Only testing the six water quality parameters listed in table 1 of AAMI TIR34. 

In addition to the water quality parameters(3) listed in table 1, Total Organic Carbon, copper, iron, manganese, Total Dissolved Solids, color, and turbidity are also discussed in AAMI TIR34 that need to be tested and monitored. AAMI  ST79(4) provides additional guidelines for boiler feedwater (i.e. iron and alkalinity). Boiler manufacturers will provide additional guidance for acceptable levels of sulfites, suspended and dissolved solids, alkalinity, and phosphates. Similarly, reverse osmosis OEM’s may specify more restrictive supply water pH, chlorine, chloramines, and silt density requirements. Lastly, sterilization processing equipment IFU’s may define additional water quality such as Total  Dissolved Solids, alkalinity, total silica, zinc, aluminum, and magnesium or require lower acceptable limits than AAMI TIR34 specifies for chlorides, copper, and iron. 

Not monitoring water treatment equipment 

As indicated above, the performance of a reverse osmosis system (product and reject flow rates) should be monitored daily, as well as the calculated percent rejection and recovery. Deionizer performance is determined by the product water resistivity. Daily monitoring of the hardness of softener product water, the salt level of the brine tank, and regeneration cycles should be checked daily. In addition to the daily monitoring of chlorine removal from carbon filters, the pressure drops across these filters as well, as any sediment and final (i.e. sub and ultra-micron) filters, should be checked daily. 

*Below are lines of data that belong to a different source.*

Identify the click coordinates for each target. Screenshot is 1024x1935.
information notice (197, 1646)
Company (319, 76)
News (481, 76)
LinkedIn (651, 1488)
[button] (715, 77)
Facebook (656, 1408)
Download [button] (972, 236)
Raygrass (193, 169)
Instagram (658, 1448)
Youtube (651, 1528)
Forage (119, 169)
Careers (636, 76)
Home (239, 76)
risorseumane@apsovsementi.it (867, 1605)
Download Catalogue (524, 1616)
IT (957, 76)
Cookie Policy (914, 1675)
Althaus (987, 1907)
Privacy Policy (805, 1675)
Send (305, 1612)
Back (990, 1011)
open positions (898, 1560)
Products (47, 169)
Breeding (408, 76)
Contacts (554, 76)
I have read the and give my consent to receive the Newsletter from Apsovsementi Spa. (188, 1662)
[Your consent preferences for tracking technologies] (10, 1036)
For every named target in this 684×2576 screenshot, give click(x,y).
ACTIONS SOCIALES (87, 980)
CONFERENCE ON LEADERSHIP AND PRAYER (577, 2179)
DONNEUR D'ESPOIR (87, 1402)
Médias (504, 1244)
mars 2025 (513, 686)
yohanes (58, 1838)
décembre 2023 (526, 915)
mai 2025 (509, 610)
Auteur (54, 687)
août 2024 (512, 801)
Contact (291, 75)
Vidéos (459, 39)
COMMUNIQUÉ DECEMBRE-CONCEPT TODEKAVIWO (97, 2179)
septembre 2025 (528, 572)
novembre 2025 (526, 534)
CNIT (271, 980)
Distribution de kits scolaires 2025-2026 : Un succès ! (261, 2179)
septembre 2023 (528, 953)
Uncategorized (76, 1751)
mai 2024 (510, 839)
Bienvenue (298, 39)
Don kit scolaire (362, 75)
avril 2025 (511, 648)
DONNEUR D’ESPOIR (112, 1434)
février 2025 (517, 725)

(1) Table 1 – Categories and recommended levels of water quality for medical device reprocessing, AAMI TIR34: 2014 / (R)2017,  “Water for the reprocessing of medical devices,” pg. 16 

(2) Chapter 7, “Monitoring Water Quality,” pg. 30 

(3) Hardness, conductivity (or resistivity), pH, chlorides, bacteria, and endotoxin. 

(4) AAMI ST79: 2017, “Comprehensive guide to steam sterilization and sterility assurance in health care facilities”

In summary, there are a plethora of water parameters that many facilities find challenging to constantly monitor. Whether it’s in quickly responding to issues as they arise, generating daily/weekly/monthly reports, analyzing data, or validating compliance to the facility’s testing schedule, monitoring water quality can involve an overwhelming amount of data and information for Central Sterile Processing Managers and Healthcare Facilities Managers to manage. That is why many healthcare facilities are actively seeking solutions regarding how to expand beyond visual read-outs, paper logs, and audible alarms to supplement their existing facility system monitoring to also manage the water quality and unique equipment used in the Sterile Processing Department / Sterile Processing Services.